§ EXERCISE DIRECTIONS
Copy word for word the part of the items that opens with the line containing "Click the Document1" and closes with the line containing "This screenshot has height=719, width=1280.", including both of those lines.

§ Word and item position data

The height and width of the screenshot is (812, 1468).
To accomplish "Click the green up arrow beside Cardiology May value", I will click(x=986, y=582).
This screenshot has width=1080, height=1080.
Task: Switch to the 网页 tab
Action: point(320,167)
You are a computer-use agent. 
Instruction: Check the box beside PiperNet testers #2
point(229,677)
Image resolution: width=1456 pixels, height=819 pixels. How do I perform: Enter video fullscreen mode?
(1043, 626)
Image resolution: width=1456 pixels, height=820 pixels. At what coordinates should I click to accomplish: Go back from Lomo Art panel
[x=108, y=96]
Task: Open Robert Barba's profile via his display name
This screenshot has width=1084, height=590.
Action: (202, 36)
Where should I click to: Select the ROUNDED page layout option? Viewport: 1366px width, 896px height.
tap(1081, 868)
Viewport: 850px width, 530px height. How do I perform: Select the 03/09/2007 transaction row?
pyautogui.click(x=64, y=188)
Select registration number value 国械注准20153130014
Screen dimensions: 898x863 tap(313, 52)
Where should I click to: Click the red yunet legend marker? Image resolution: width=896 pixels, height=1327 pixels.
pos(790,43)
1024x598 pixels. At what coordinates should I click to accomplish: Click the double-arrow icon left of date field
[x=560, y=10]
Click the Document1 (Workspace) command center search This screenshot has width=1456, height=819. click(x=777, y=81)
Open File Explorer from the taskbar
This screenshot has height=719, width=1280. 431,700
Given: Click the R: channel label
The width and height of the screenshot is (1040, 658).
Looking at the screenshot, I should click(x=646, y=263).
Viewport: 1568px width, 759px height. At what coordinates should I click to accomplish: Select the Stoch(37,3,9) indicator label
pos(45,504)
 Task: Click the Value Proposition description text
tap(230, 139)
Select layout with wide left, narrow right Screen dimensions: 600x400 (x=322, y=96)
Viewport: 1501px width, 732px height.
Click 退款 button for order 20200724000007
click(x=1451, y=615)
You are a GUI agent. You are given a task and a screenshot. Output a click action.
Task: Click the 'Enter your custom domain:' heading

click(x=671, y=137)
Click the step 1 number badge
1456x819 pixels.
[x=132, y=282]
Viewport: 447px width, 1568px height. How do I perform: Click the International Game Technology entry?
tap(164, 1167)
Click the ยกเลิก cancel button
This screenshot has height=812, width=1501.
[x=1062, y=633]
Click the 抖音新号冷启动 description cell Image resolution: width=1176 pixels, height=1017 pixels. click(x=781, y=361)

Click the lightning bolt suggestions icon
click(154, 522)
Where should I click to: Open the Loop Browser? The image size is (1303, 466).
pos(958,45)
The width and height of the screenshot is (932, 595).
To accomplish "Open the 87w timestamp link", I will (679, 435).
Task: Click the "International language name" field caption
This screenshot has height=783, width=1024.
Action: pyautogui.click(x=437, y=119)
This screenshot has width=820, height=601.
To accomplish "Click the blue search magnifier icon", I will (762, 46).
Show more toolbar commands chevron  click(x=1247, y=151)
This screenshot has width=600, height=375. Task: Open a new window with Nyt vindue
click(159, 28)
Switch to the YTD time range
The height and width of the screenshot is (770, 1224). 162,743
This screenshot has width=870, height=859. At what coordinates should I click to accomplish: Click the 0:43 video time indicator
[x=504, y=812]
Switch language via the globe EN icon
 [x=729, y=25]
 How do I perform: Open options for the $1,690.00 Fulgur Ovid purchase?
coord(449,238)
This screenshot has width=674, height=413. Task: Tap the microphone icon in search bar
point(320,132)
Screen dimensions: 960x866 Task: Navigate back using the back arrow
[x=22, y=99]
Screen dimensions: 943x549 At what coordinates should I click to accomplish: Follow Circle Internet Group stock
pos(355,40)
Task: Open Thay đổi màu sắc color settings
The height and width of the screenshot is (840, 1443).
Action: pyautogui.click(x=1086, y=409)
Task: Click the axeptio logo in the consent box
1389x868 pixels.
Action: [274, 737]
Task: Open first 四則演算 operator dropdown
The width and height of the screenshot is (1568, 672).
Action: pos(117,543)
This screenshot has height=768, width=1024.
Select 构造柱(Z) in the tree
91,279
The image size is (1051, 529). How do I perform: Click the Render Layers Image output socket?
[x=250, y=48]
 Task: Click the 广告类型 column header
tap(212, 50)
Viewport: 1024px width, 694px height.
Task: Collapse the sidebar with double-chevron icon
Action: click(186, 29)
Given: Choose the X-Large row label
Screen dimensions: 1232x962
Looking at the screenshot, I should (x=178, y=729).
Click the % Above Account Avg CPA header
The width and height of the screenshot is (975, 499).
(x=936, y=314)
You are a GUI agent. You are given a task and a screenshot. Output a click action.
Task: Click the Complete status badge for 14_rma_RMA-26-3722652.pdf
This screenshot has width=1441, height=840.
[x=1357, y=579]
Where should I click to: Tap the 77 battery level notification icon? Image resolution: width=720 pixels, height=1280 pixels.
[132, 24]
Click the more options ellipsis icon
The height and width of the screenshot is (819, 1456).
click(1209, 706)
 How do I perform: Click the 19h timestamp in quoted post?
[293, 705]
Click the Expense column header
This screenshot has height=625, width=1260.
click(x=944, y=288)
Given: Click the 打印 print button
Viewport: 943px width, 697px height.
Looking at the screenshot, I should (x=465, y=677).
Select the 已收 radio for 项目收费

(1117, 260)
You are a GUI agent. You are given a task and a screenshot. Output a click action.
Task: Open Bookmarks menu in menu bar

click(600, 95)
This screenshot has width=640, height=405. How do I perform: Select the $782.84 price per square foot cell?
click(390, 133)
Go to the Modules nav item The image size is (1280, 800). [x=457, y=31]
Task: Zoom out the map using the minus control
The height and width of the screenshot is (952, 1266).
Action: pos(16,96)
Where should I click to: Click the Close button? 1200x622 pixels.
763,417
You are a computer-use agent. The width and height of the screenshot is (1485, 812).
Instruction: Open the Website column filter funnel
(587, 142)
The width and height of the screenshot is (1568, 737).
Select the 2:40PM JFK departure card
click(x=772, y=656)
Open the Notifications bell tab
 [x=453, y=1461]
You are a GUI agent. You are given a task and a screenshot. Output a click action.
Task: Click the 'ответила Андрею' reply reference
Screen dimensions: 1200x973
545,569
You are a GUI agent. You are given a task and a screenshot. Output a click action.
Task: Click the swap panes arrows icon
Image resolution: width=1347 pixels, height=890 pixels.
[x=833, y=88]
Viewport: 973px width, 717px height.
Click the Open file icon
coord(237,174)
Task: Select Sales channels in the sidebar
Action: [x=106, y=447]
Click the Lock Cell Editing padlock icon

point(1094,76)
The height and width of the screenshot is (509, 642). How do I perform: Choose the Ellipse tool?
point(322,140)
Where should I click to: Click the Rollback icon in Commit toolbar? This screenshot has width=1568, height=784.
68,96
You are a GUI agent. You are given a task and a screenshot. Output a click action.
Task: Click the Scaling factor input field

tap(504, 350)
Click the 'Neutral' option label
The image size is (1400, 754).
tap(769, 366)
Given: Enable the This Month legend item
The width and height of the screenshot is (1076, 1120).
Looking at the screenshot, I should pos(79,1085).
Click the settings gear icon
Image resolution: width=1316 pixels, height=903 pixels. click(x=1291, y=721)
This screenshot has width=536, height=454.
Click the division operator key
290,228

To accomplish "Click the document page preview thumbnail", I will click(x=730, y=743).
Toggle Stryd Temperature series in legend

§ RESULT FOR THIS TASK
Click the Document1 (Workspace) command center search This screenshot has width=1456, height=819. click(x=777, y=81)
Open File Explorer from the taskbar
This screenshot has height=719, width=1280. 431,700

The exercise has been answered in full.